Our carriage was equipped with a hydraulic break and constructed from fiber glass by an
Amish family in Indiana. Unlike Her Majesty's coach, used only once or twice per century, after 3-4 years of steady use, this cart will be sold.
"Clip clop, clip clop," the sound of metal shoes from the 1600-pound horse transported me back in time. Jackie is regularly shoed, her considerable weight wearing out the metal every five weeks. There is no set commentary from the driver. "Some people aren't interested in history. St. Mark's church was built in 1805, the oldest building in town. They won't remember that, but they will remember it's the only building that survived the burning during the War of 1812, thanks to its stone base."

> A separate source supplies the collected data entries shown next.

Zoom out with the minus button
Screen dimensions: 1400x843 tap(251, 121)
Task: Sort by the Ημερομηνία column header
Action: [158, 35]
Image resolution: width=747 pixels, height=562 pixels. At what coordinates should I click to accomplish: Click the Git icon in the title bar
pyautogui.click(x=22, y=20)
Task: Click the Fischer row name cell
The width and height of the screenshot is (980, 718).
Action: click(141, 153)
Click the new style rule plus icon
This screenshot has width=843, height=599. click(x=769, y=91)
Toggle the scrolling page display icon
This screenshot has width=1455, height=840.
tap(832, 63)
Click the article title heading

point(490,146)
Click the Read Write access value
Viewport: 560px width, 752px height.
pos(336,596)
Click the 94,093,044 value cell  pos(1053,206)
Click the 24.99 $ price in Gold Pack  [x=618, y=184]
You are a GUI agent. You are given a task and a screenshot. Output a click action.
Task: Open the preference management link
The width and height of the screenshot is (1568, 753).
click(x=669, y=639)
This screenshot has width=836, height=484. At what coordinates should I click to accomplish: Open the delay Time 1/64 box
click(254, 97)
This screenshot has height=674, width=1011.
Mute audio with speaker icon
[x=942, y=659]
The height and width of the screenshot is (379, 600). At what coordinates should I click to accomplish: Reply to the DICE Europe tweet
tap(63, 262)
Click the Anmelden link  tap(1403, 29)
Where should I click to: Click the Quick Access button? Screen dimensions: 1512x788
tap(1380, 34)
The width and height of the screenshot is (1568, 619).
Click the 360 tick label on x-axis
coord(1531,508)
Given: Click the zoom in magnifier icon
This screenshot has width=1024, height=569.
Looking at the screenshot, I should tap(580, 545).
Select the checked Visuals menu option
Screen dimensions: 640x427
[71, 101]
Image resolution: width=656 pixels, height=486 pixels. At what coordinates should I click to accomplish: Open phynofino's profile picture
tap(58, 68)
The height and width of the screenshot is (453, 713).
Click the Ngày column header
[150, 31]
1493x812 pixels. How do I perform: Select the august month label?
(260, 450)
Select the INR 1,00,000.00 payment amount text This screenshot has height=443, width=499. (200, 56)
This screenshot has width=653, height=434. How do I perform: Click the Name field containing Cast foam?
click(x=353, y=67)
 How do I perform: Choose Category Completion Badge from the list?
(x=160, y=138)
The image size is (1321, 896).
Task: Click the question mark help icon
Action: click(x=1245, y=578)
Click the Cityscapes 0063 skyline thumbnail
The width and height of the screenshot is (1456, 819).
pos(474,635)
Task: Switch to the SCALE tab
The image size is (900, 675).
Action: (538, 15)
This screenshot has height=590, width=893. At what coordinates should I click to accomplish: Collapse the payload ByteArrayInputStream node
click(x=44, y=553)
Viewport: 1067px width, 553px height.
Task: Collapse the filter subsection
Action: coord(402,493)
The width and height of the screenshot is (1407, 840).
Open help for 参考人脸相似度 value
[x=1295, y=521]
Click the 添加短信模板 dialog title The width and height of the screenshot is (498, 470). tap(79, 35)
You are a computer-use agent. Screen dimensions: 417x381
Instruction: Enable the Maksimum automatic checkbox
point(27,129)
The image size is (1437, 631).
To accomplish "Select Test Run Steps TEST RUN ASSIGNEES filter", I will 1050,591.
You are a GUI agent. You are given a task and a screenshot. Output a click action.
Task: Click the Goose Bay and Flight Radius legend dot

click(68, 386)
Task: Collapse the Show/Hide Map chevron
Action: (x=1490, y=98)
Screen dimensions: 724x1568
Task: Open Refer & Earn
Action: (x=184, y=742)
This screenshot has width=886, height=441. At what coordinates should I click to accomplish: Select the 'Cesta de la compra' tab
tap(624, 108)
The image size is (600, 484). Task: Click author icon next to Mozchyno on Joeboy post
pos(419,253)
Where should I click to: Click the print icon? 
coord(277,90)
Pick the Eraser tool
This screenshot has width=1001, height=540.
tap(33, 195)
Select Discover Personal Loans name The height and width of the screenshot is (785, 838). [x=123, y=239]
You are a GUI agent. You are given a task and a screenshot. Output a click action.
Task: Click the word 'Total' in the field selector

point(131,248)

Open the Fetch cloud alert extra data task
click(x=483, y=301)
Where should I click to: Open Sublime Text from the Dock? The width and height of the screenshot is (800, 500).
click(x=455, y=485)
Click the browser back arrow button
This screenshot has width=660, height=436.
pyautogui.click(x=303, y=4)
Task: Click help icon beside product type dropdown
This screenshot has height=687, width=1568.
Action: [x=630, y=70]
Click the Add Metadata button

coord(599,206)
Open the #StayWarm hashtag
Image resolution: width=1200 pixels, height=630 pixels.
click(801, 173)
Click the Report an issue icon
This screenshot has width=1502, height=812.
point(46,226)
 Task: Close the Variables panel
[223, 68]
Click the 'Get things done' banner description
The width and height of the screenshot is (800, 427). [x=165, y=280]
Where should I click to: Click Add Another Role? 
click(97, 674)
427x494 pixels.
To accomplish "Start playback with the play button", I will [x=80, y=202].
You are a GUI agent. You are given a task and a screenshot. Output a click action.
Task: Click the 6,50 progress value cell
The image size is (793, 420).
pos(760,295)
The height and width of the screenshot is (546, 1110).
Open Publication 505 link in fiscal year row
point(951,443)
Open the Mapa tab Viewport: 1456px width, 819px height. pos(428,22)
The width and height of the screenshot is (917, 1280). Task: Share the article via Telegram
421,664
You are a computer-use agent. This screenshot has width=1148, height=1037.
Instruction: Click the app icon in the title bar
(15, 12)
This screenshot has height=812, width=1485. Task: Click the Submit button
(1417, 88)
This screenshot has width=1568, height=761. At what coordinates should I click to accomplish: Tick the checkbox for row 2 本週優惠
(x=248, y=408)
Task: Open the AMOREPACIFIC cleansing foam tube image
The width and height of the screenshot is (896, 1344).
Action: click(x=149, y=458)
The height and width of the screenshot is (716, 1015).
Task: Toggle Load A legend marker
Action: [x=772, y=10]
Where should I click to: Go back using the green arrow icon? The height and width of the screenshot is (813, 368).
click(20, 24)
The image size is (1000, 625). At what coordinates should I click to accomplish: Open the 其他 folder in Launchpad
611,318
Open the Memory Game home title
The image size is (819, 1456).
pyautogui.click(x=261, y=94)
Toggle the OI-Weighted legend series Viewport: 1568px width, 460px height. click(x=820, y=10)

Sometimes the questions are inane. A few ask directions to far-off locales such as Banff. (the
same types who motor across the Peace Bridge in the summer, equipped with skis on their roof racks.) Comedians inquire, "Did you feed your horse beefarino?" relating to a Seinfeld program in which, Kramer's horse, Rusty, passes gas during the entire tour. Another popular question: "How do you people get your flowers to grow so well in this town?"
Dressed formally with top hat, cravat, vested coat and black pants, Robert has command of detail and trivia. The rectory, built from 1820-30, is Italian villa style, featured in Steven King's 1983 movie, The Dead Zone starring Christopher Walken along with the picturesque gazebo adorning Queen's Royal Park. The gazebo featured a murder scene. Director, David Cronenburg,
avoided the water, and filmed towards the park.
Routes depend on time and horse speed. Jackie and Ebony are quicker than the other horses. The massive and powerful Clydesdales and Percherons are treated well. There is no food allowed on the street, but water supply is constant. "If horses are allowed treats, they get nippy,"
advised Robert. "They are fed before they come out and when they go back. Some locals are allowed to
bring them apples. If the heat is bad, we don't go out." Robert has a cell phone handy in case of trouble. "Jackie loves to work; she has lots of energy."
There are memorable buildings along the way such as artist, Campbell Scott's home, the five diamond rated Queens Landing Hotel where guests stay for $375 per night, Somerset B&B where actors, politicians and other notables pay $260-310 and the oldest golf course in North America (1875), constructed prior to titanium golf clubs and wimpy carts equipped with global positioning devices, which measure your next shot. Fortunately, the golf course was tastefully left intact with its basic narrow fairways and small greens.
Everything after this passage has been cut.